_REQUIREMENTS_
Output the data below line for line, without changing anything.

[Begin DATA EXCERPTS]

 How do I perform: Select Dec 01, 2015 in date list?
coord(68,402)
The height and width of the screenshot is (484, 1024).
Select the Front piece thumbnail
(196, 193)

[End DATA EXCERPTS]

_FINAL RESULT_
 How do I perform: Select Dec 01, 2015 in date list?
coord(68,402)
The height and width of the screenshot is (484, 1024).
Select the Front piece thumbnail
(196, 193)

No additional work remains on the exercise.